The towns of Cabo San Lucas and San Jose del Cabo are worth the exploration but, with their choices of cafes, galleries and souvenir shops, serve more as afternoon outings than places to lodge.

The region prides itself more on its natural gifts: The endless shorelines, unusual rock formations (not forgetting El Arco) and banks on the Sea of Cortez, often considered a natural aquarium for its variety of accessible sea and avian life. There, visitors can commune with sea lions, whale sharks, blue-footed boobies and dolphins in clear and calm warm waters yet untainted by plastic water bottles and urban run-off. Some 42 percent of the Baja territory is under protection status.

Focus on Food 
New hotel development along the East Cape looks over the Sea of Cortez, where fish farming is a growing industry, creating organic sustainable seafood for the fast-growing foodie culture developing in Los Cabos. Innovative chefs are finding their way to stardom – names like Tadd Chapman (Don Sanchez), Enrique Olvera (Manta), and Maria Jiminez (Edith’s), especially as top properties move in and bring culinary sparkle.
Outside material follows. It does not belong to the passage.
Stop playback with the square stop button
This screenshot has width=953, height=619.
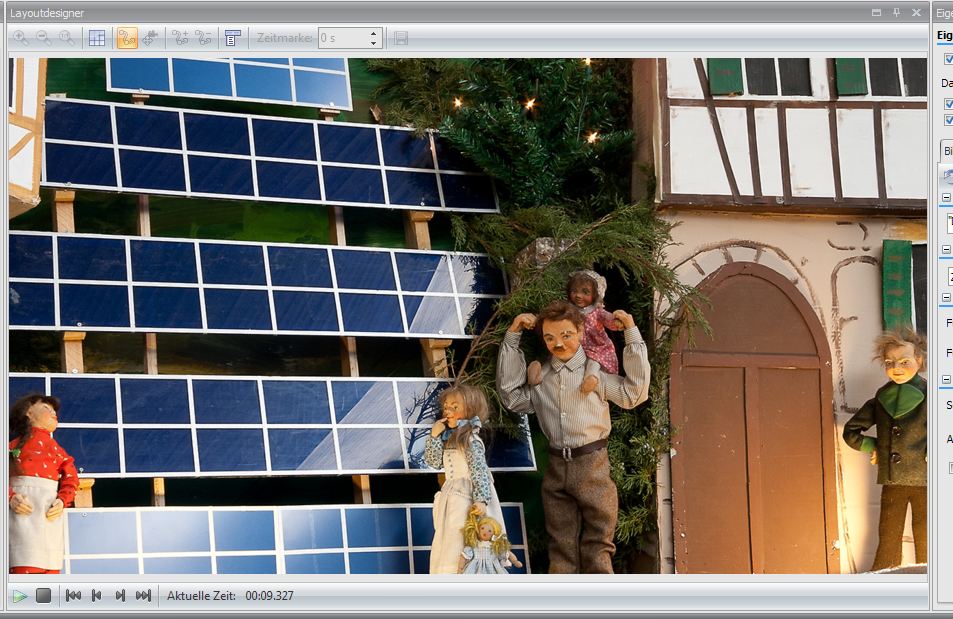[x=43, y=596]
At Nobu Hotel Los Cabos, Chef Helene Henderson, founder of Malibu Farms, brought a complex menu of organic offerings to the area and joined such healthy eating compounds as Flora Farms, Huerta Los Tamarindos, Jazamango, and Acre in offering extraordinary organic dining experiences, mostly in stunning natural settings.

Then there are the known knowns: Chef Nobu Matsuhisa, Jean-Georges Vongerichten and two-Michelin-star Chef Sidney Schutte of Grand Velas Los Cabos’ Cocina de Autor, who have cemented the region in recent years as a competitive culinary force in tourism.

Golfing the Baja 
Finally, golf needs a word, if only to offer ways to work off the gains that come from the abundant dining opportunities in Los Cabos. Golfers will find some 16 courses available to them, along some private courses.

The Dunes at Diamante is available to guests at Nobu Los Cabos. Designed by Davis Love III, it is cataloged as the top golf course in Mexico and number 36 in the world — but will set players back $320 for 18 holes. But there are plenty of other challenging courses, most celebrity-designed, easily accessible and reasonably priced, often with tranquil panoramas that will take your breath away.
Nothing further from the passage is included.